SDS-PAGE and Western blotting

Infected AGS cells were harvested by adding hot SDS loading buffer to the culture plates. Then, the samples were collected, incubated for 5 min at 95 °C, loaded on 6 % SDS-PAGE gels and blotted onto Immobilon-P membranes. After blocking the membranes in TBST buffer with 5 % skim milk or with 3 % bovine serum albumin (BSA) for 1 hour at room temperature, they were incubated with rabbit polyclonal α-CagA antibody (Austral Biologicals, San Ramon, CA/USA) or with the seven commercial α-phosphotyrosine antibodies (Table 2). Details on dilution and buffer conditions for each of these antibodies have been provided recently [48]. Horseradish peroxidase-labelled anti-mouse or anti-rabbit polyvalent goat immunoglobulins were used as secondary antibodies [61, 62]. Detection of phosphorylated and non-phosphorylated CagA proteins was performed with the ECL Plus chemoluminescence Western blot kit (GE Healthcare, Freiburg/Germany) [63, 64].

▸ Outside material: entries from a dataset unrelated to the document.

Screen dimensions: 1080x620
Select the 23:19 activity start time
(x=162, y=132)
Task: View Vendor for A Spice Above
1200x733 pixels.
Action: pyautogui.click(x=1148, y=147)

Table 2 Recognition of EPIYA-phosphopeptides and phosphorylated CagA proteins by commercial α-phosphotyrosine antibodies

Quantitation of signals in Western blot and Dotblot

Quantification of band or spot intensities on immunoblots was performed using the Chemicdoc imaging system (Bio-Rad) and indicated the percentage of phosphorylation per sample [65]. As represented in the corresponding figures the strongest spot on each Dotblot was set at 100 %.

Statistical examination

The Student t-test was performed using SigmaPlot statistical software (version 13.0) to evaluate all data. All error bars shown in figures and those quoted following the +/- signs represent standard deviations.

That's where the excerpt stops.